**Exercise brief**
Needed from the data below: all lines that contain the word "segment".

(Task inputs)

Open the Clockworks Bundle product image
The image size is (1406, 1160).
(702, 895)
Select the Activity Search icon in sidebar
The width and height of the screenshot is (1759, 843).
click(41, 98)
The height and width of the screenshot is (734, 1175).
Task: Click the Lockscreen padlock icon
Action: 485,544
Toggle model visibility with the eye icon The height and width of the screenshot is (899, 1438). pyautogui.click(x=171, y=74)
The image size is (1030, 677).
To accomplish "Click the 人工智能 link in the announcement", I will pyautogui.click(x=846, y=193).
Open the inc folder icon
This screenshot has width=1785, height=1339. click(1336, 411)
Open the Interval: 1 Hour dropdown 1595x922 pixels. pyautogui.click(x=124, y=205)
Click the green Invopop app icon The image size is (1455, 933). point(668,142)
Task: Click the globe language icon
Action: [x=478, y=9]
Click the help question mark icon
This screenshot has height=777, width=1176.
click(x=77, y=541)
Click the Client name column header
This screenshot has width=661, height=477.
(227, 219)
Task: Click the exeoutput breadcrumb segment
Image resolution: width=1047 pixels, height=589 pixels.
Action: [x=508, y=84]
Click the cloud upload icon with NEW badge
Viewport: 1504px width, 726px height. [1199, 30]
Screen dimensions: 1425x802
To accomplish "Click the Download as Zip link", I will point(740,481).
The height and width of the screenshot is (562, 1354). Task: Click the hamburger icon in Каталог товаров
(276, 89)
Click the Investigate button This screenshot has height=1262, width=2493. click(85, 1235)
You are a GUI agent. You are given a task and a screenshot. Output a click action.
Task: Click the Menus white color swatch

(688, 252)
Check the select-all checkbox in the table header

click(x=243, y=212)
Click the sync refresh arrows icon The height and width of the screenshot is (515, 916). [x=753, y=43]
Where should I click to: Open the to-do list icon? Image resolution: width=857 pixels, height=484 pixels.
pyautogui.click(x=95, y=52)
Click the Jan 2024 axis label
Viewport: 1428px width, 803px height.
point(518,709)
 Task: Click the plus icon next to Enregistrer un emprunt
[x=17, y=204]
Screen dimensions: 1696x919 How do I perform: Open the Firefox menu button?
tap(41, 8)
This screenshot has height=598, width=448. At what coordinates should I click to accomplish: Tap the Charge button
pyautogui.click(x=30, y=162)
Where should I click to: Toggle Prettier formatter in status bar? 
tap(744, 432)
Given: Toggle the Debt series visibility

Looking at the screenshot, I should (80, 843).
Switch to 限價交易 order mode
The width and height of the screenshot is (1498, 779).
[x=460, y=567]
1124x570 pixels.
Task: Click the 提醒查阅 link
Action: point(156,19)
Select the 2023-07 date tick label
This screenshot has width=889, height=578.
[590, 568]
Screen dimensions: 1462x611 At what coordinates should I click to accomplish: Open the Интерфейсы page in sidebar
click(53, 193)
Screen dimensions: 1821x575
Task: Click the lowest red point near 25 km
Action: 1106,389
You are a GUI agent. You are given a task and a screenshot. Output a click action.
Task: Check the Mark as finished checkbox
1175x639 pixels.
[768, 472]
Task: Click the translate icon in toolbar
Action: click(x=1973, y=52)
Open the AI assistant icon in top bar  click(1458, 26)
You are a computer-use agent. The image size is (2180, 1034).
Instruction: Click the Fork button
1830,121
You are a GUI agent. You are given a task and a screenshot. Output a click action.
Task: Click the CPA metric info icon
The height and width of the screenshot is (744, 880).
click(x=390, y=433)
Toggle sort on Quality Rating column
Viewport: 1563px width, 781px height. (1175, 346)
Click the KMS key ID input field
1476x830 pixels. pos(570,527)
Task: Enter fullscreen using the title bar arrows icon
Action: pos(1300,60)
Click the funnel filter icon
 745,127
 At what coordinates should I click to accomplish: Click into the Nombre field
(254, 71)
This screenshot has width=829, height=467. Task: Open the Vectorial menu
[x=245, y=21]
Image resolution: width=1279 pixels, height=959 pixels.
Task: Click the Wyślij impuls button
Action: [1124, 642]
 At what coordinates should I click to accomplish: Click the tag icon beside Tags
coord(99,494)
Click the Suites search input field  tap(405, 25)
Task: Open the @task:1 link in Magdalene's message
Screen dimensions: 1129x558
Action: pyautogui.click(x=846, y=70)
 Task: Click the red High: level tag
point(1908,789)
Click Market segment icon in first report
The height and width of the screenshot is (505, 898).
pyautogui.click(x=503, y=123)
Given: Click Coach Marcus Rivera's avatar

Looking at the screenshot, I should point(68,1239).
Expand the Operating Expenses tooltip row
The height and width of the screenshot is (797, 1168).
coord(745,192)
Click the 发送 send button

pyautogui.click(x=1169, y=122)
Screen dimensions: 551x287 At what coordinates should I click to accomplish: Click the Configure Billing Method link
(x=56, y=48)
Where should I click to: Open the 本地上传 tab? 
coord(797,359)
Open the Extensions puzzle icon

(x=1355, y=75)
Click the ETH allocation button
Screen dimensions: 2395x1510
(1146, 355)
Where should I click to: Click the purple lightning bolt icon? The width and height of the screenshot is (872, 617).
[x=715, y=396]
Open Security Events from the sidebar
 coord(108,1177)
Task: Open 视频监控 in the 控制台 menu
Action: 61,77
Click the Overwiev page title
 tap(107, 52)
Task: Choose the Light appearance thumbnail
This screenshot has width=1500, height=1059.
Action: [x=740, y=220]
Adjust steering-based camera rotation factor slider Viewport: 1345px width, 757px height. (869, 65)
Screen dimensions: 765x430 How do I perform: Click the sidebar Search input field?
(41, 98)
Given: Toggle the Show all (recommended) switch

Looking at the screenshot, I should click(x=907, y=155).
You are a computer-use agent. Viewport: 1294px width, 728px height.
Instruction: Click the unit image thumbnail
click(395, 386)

(End Task inputs)

**Task answer**
Task: Click the exeoutput breadcrumb segment
Click Market segment icon in first report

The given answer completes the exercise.